Please write out, word for word, the part of the forum thread on showing a timer as a digital clock between "what he said" and "comments (4 more)", inclusive.

# START OF PAGE

Scripting Helpers is winding down operations and is now read-only. More info→

Cofiguring [i] into a Digital Format? [closed]

Asked by

5 years ago

I have a basic for loop timer, only I'd like to present it to my String in the format of a digital clock I.e '0:00', how would I create the algorithm to Configure it to represent that way?

Include your attempt. xPolarium 1388 — 5y

what he said DinozCreates 1070 — 5y

It's nothing but Label.Text = this until this = that then do this this way. I.e, it's not even an algorithm, I'm so lost, I need a complete explanation User#25448 0 — 5y

unless you still want it User#25448 0 — 5y

View all comments (4 more)

# END OF PAGE
# START OF DATASET ENTRIES

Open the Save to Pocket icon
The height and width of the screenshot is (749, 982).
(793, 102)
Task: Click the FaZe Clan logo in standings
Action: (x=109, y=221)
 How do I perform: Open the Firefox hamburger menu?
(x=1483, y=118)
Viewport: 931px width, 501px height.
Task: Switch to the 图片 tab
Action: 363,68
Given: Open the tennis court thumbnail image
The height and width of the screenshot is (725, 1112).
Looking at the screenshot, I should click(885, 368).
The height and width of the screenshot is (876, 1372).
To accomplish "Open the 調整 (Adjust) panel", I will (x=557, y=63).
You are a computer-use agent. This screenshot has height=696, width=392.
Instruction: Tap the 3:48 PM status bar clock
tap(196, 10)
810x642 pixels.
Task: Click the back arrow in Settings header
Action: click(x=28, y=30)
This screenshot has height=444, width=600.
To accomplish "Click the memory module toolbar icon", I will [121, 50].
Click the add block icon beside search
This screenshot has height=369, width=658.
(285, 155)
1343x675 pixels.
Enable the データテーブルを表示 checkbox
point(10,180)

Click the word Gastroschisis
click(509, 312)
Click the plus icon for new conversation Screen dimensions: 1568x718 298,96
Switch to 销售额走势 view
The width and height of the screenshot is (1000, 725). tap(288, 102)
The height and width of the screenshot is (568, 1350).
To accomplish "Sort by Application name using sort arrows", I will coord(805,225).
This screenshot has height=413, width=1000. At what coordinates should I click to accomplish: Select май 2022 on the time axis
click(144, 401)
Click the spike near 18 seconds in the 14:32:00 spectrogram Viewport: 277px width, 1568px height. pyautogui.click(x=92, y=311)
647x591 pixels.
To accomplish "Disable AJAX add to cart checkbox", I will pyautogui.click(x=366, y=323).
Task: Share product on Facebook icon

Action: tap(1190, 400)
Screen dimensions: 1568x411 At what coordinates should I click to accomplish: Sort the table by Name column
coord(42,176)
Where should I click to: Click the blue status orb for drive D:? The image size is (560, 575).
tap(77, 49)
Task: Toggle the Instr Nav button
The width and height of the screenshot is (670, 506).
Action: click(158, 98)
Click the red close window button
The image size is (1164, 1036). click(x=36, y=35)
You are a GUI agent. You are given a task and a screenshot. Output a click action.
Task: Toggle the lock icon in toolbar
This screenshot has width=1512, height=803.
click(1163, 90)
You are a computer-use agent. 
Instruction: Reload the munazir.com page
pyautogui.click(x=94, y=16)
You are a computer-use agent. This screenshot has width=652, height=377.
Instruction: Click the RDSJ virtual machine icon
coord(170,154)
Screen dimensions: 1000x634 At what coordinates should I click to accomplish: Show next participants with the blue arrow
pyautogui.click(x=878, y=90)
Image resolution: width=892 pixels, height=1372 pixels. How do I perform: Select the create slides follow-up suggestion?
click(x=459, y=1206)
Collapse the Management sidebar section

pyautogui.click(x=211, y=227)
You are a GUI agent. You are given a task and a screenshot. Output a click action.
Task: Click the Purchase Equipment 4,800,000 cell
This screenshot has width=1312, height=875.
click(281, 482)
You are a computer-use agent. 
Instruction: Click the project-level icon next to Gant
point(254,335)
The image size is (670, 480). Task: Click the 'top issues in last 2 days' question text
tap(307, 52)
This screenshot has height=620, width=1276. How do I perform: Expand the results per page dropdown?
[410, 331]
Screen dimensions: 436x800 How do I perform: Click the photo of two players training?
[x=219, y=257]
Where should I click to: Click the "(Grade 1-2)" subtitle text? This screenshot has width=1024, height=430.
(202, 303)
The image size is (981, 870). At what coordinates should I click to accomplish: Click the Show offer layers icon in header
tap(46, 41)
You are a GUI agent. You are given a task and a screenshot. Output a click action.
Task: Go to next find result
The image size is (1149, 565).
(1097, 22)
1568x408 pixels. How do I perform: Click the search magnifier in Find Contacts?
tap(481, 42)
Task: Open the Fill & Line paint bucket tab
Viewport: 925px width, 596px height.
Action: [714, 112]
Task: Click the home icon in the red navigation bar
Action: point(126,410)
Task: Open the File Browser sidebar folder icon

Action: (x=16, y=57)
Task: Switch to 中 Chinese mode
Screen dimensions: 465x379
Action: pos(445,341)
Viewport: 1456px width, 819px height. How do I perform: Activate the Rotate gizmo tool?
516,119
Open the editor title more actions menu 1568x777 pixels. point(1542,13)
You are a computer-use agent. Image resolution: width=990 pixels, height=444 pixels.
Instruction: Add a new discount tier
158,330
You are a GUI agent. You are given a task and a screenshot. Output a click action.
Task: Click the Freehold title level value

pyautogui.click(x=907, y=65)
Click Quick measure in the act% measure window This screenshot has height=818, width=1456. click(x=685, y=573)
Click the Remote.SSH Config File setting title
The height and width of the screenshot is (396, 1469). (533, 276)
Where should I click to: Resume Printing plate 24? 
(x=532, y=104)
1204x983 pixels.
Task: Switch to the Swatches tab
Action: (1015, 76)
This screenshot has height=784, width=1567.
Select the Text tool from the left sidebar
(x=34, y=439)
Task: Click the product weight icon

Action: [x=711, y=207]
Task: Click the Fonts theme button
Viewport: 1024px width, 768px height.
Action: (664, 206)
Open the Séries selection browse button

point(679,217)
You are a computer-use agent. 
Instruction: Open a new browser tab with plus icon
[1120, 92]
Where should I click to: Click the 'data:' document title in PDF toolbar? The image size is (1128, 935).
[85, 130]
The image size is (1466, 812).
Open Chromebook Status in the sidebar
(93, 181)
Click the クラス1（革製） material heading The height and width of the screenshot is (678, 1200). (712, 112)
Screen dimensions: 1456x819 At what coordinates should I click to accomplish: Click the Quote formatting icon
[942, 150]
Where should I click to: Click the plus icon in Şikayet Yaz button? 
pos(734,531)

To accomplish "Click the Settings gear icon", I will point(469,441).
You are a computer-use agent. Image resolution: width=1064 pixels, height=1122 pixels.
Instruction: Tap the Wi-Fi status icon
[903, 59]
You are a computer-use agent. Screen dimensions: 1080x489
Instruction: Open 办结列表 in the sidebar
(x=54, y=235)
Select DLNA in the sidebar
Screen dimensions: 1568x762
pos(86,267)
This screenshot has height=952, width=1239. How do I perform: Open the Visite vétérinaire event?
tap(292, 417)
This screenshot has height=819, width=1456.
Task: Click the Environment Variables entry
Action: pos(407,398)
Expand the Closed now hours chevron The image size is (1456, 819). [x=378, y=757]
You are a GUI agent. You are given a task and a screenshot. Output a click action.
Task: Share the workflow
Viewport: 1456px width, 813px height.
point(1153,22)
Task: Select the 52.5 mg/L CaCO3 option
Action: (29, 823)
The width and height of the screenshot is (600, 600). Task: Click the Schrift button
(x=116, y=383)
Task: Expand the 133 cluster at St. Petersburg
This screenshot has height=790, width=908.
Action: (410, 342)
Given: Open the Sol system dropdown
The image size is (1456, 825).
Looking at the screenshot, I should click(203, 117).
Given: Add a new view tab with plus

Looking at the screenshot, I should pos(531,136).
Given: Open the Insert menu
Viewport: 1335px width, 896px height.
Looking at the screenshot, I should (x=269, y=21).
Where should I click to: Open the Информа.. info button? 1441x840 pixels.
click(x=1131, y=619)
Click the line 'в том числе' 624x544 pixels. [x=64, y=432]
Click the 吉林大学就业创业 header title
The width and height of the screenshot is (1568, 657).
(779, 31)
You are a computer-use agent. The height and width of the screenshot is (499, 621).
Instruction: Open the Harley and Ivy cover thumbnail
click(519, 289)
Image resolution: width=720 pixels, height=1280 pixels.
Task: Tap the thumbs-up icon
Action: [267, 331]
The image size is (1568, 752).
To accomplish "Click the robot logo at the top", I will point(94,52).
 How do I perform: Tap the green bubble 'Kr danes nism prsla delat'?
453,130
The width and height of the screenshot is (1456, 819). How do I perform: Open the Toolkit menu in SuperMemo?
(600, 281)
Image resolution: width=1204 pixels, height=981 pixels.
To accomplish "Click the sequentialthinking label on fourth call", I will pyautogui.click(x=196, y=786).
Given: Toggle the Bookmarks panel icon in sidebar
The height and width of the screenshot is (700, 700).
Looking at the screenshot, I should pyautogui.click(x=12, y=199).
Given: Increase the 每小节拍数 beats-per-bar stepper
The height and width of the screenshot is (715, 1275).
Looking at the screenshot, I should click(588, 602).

# END OF DATASET ENTRIES

**WRITTEN SOLUTION**
what he said DinozCreates 1070 — 5y

It's nothing but Label.Text = this until this = that then do this this way. I.e, it's not even an algorithm, I'm so lost, I need a complete explanation User#25448 0 — 5y

unless you still want it User#25448 0 — 5y

View all comments (4 more)